Die aufgespannten Regenschirme beim Abgang des Schiedsrichters sind ein bekanntes Bild aus der Bundesliga und nur selten haben die Wetterbedingungen etwas damit zu tun. Ich musste spontan an eine Szene aus Werders Spiel vor ein paar Wochen gegen Bayer Leverkusen denken. Nach dem Spiel waren aus dem Bremer Umfeld viele lobende Worte für die tollen Fans und die Atmosphäre im Stadion zu hören. Was man aber nicht hörte, wohl auch, weil es abseits der Kameras kaum jemand mitbekommen hatte: Es gab auch hier einen Bierbecherwurf.

Besagter Wurf war jedoch nicht auf den Linienrichter gezielt, sondern auf die Leverkusener Trainerbank. Als Eren Derdiyok nach seiner Auswechslung (beim Stand von 2:0 für sein Team) seinem Trainer die Hand schüttelte, klatschte ein halbvoller Bierbecher auf das Dach der Reservebank und von dort auf den Rasen, ohne jedoch einen der Akteure zu berühren. Der Absender saß zwei Reihen hinter mir im Unterrang der Südtribüne. Er wurde von den Fans auf den umliegenden Plätzen, die sich zuvor noch über die langsame Auswechslung aufgeregt hatten, sofort mit heftigen Worten zur Besinnung gebracht. Weiterhin geschah nichts – zumindest nicht während des Spiels. Die Leverkusener Bank nahm den Vorfall eher beiläufig zur Kenntnis.

Was wäre wohl gewesen, wenn der Becher Derdiyok oder Heynckes am Kopf getroffen hätte? Würden wir heute über die bekloppten Werderfans sprechen? Müssten die ach so bösen Ultras heute durch den Nacktscanner ins Stadion gehen und eine noch größere Überwachung durch die Polizei über sich ergehen lassen? Und das obwohl der Wurf von der doch angeblich so teilnahmslos gelangweilten Südtribüne kam?

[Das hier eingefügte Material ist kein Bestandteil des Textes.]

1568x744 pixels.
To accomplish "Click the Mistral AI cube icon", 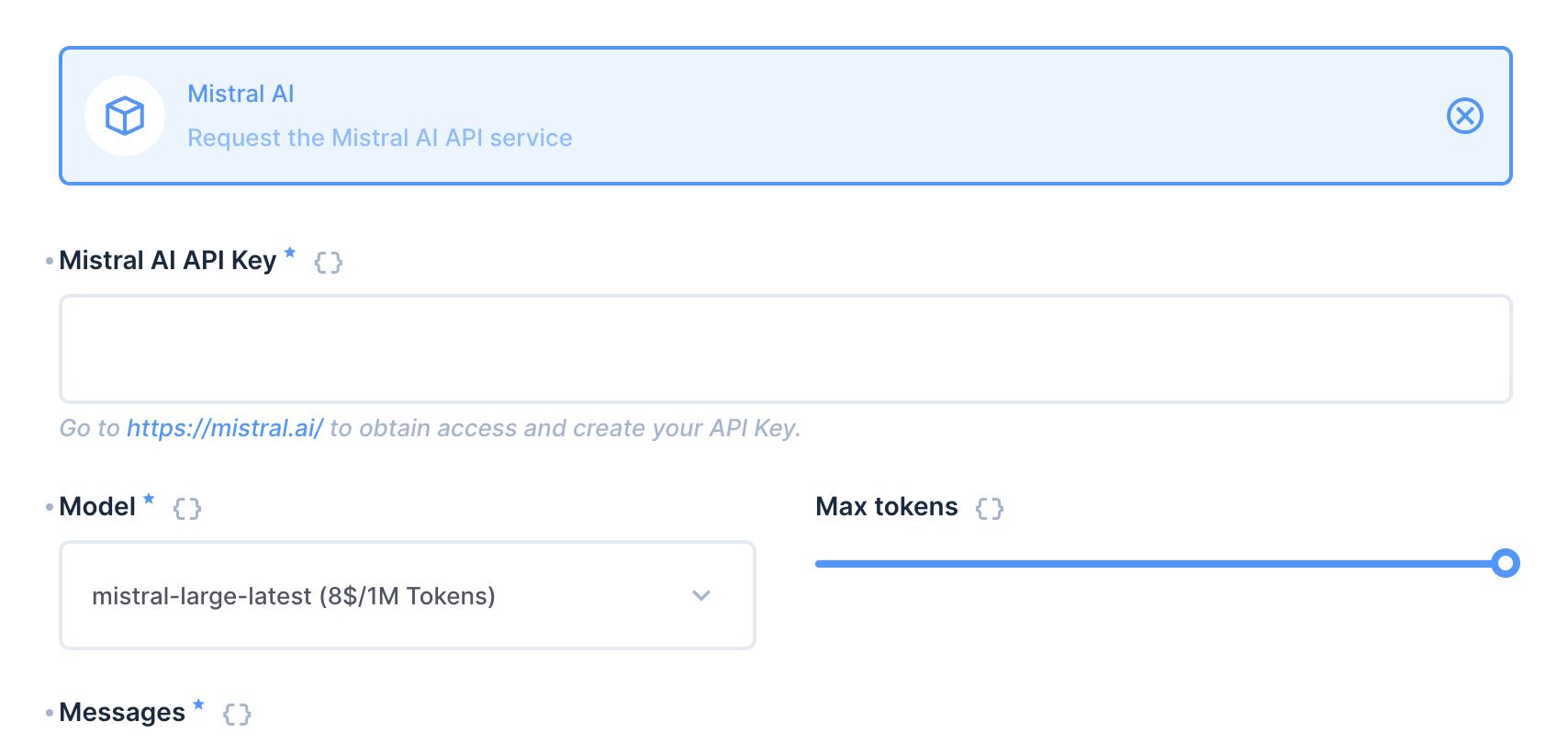I will pos(125,116).
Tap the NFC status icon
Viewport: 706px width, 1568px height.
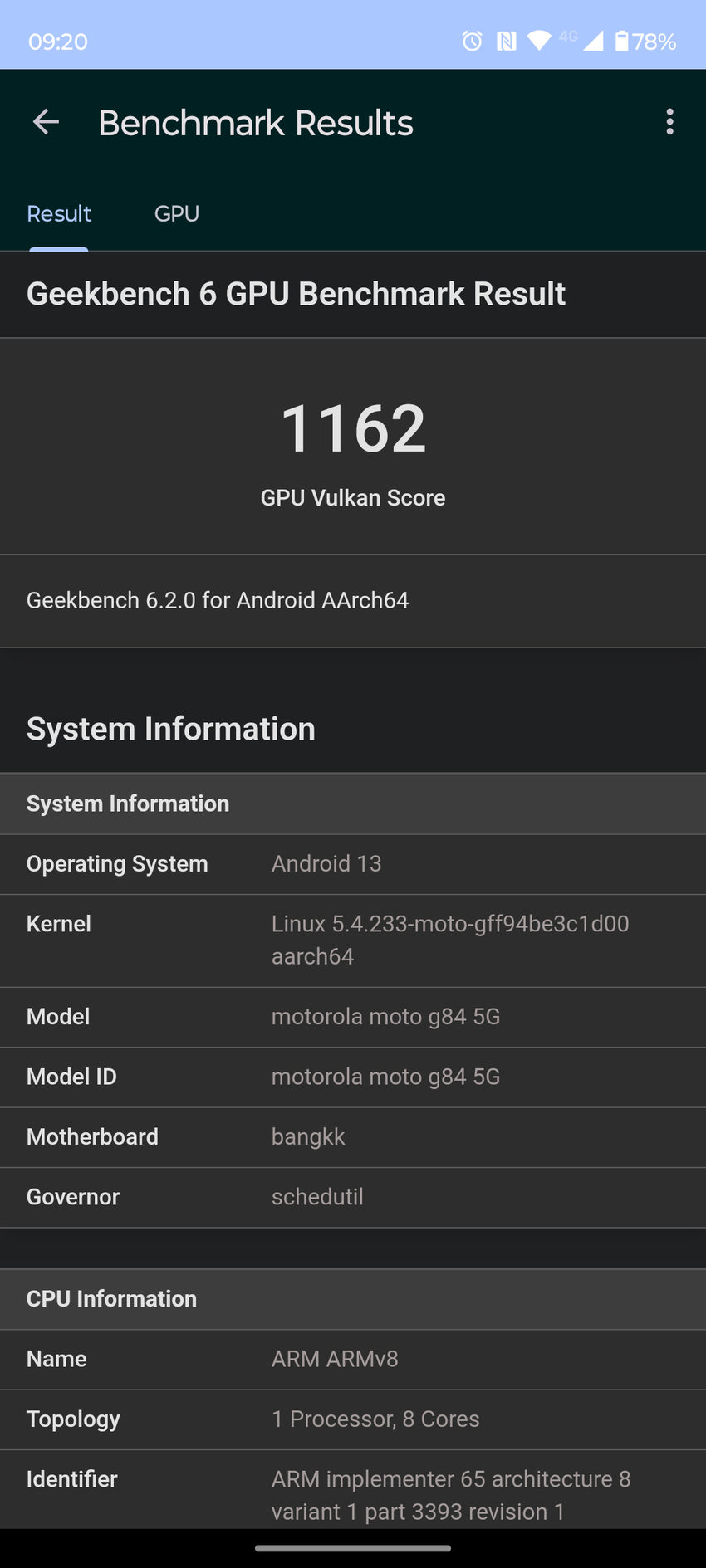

Die Moral von der Geschicht’ ist natürlich in erster Linie: Werft verdammt noch mal keine Gegenstände aufs Spielfeld! Trotzdem sollte man die Frage im Hinterkopf behalten: In welchem Stadion hätte das, was in St. Pauli passiert ist, nicht passieren können? Hier haben keine Sicherheitskräfte versagt und hier müssen auch keine Grundsatzdiskussionen über die Stadionsicherheit losgetreten werden. Ein solcher Vorfall ist in einem Fußballstadion nicht auszuschließen und wir sollten ihm keine übermäßige Aufmerksamkeit schenken, denn die hat er nicht verdient. Was aber wiederum nicht heißt, dass wir das Verhalten tolerieren dürfen.